For completeness, we also analyzed the data using a frequentist repeated measures 2 (Evaluation: “Good” vs. “Bad”) × 2 (Instruction: Congruent vs. Incongruent) analysis of variance (ANOVA). Although congruent lever movements were faster (M = 1176 ms, SE = 31) than incongruent lever movements (M = 1216 ms, SE = 33), this difference did not reach significance [F(1, 97) < 1, n.s.]. Additionally, “good” evaluations were given faster than “bad” evaluations [F(1, 97) = 36.52, p < 0.005, η2p = 0.274; Mgood = 1156 ms, SEgood = 21; Mbad = 1236 ms, SEbad = 26]. This main effect of judgment was the opposite of that obtained by CB (i.e., “bad” evaluations were faster than “good” evaluations). As shown in Table 1, this main effect of evaluative judgment was qualified by a two-way interaction between evaluative judgment and lever movement that almost reached the 0.05 level of significance [F(1, 97) = 3.02, p = 0.085; η2p = 0.030]: Pulling the lever with “good” evaluations was somewhat faster than pushing [F(1, 97) = 0.18, n.s.], whereas pulling the lever with negative words was somewhat slower than pushing [F(1, 97) = 1.38, p = 0.243], perhaps providing a weak indication of congruency (i.e., the alternative hypothesis) as obtained in CB. No other effects reached the 0.10 level of marginal significance.

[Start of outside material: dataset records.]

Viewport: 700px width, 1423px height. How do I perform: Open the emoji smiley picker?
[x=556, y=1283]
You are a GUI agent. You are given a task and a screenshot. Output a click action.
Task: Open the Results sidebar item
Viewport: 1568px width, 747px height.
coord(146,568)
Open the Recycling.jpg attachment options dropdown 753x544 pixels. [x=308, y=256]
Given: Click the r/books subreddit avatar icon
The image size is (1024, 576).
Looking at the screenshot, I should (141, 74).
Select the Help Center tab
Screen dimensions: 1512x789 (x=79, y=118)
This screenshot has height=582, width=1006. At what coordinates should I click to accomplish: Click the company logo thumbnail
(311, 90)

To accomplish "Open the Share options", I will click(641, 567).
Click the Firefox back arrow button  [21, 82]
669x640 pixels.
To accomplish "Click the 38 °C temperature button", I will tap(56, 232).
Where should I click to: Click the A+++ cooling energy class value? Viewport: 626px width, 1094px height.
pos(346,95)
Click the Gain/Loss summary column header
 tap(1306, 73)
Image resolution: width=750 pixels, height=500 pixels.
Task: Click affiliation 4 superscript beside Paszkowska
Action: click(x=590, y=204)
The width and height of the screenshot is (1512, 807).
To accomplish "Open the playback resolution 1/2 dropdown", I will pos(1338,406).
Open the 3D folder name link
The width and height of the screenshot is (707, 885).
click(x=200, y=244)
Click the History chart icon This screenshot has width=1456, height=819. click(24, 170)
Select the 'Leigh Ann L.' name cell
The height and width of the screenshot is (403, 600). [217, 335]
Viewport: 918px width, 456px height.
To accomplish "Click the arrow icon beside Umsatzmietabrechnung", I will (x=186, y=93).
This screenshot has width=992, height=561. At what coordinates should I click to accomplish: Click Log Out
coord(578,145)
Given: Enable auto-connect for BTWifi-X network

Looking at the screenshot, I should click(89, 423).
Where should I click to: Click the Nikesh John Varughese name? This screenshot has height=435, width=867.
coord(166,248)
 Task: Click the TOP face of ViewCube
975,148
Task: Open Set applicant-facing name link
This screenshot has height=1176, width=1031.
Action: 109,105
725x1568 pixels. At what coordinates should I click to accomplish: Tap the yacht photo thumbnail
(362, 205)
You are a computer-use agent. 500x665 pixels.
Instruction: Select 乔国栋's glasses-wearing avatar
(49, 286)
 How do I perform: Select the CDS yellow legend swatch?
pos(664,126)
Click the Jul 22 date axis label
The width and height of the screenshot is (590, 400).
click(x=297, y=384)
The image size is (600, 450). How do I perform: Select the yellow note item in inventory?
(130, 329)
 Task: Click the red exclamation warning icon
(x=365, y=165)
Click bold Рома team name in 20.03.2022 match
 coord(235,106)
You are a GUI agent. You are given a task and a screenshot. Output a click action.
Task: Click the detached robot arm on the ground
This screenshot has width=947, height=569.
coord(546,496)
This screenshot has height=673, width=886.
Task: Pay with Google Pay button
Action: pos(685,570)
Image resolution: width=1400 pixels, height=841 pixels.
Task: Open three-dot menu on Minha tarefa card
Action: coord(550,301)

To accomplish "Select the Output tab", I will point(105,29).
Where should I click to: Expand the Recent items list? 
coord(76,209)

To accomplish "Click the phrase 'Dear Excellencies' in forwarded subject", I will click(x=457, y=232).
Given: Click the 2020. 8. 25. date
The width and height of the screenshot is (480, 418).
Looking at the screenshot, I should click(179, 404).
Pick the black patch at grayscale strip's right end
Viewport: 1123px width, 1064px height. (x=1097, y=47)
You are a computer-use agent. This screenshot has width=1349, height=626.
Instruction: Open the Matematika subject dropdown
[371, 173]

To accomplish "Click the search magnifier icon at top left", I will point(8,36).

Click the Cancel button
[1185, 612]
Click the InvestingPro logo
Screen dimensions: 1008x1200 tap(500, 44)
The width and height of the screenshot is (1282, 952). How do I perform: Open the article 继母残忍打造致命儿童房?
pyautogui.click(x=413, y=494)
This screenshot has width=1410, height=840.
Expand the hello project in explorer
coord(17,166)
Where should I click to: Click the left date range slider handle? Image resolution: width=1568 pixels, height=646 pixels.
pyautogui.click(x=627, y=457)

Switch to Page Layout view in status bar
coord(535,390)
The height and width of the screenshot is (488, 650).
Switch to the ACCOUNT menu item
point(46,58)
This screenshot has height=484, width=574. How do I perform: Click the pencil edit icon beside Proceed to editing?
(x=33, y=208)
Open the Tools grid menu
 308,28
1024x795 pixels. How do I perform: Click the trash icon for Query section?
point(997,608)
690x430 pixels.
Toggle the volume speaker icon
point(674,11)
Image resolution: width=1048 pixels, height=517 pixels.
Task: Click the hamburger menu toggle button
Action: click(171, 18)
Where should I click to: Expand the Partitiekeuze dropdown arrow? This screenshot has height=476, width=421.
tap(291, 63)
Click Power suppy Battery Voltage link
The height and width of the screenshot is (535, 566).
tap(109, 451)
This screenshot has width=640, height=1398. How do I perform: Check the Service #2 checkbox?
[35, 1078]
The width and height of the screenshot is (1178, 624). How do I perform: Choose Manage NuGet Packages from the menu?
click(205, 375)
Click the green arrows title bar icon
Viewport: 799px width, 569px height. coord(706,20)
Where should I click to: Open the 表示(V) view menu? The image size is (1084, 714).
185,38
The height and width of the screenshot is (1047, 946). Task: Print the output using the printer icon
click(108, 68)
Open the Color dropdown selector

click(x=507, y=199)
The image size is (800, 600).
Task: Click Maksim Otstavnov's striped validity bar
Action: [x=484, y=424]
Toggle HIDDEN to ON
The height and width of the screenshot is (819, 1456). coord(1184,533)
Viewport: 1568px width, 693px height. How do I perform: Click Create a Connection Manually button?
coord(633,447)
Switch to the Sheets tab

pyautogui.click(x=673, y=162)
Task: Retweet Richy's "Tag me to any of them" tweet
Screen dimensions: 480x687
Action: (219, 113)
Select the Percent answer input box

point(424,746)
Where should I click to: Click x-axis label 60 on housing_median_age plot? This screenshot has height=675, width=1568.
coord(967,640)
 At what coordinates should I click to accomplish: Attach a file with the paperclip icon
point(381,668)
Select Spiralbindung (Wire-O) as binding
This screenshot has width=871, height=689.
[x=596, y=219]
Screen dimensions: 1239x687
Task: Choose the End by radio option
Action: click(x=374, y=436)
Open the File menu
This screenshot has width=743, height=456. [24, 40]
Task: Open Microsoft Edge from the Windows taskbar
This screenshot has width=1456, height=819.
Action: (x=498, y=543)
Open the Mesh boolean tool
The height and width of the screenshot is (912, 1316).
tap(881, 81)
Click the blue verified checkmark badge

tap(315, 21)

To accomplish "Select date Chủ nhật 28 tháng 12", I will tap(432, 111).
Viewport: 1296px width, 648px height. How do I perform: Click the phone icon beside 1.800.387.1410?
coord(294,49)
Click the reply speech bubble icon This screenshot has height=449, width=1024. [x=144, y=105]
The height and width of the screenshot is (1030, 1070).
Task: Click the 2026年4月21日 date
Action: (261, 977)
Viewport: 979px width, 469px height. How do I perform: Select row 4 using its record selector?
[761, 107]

The importance of the Two-Way interaction was also assessed with the help of a Bayesian ANOVA (Rouder et al., 2012) with participants as a random factor, which equals a repeated measures ANOVA. The Bayes factor of interest contrasts the full model that includes both the main effects and the interaction to a simpler model that includes only the main effects. The Bayes factor indicates that the data support the two models to an equal extent (i.e., BF01 = 1.20).

In sum, our preregistered Bayesian hypothesis tests yielded evidence in favor of the null hypothesis, although the strength of this evidence was not compelling. The exploratory Bayesian ANOVA suggested that the data do not favor the alternative hypothesis over the null hypothesis. From a Bayesian perspective, the data certainly did not support the hypothesis as proposed by CB although our experiment included almost twice as many participants (n = 52 in Experiment 1 of CB). Our post-hoc frequentist data analysis, however, did indicate some weak evidence in favor of the alternative hypothesis, consistent with the original CB findings. Although we did not find a general congruency effect as reported by CB we did obtain an interaction indicative of a similar congruency between affective evaluation and lever movement.

The discrepancy between the outcome of the frequentist and Bayesian hypothesis tests arguably reflects the shortcomings of p-value based null hypothesis significance testing. Despite its widespread use, most psychologists fail to recognize that p-values overestimate the amount of statistical evidence against the null hypothesis (e.g., Berger and Delampady, 1987; Wagenmakers, 2007; Wetzels et al., 2011; Johnson, 2013). When researchers compute p-values, they only consider the plausibility of the data given the null hypothesis and ignore the possibility that the data may be similarly implausible given the alternative hypothesis (Berkson, 1938; Wagenmakers et al., 2015). Note also that, contrary to Bayes factors, p-values cannot be used to quantify evidence in favor of the null hypothesis; within the frequentist framework one can only fail to reject the null. The fact that Bayes factors can be used to obtain evidence for the absence of a hypothesized effect makes Bayes inference particularly useful for assessing the success of replication studies.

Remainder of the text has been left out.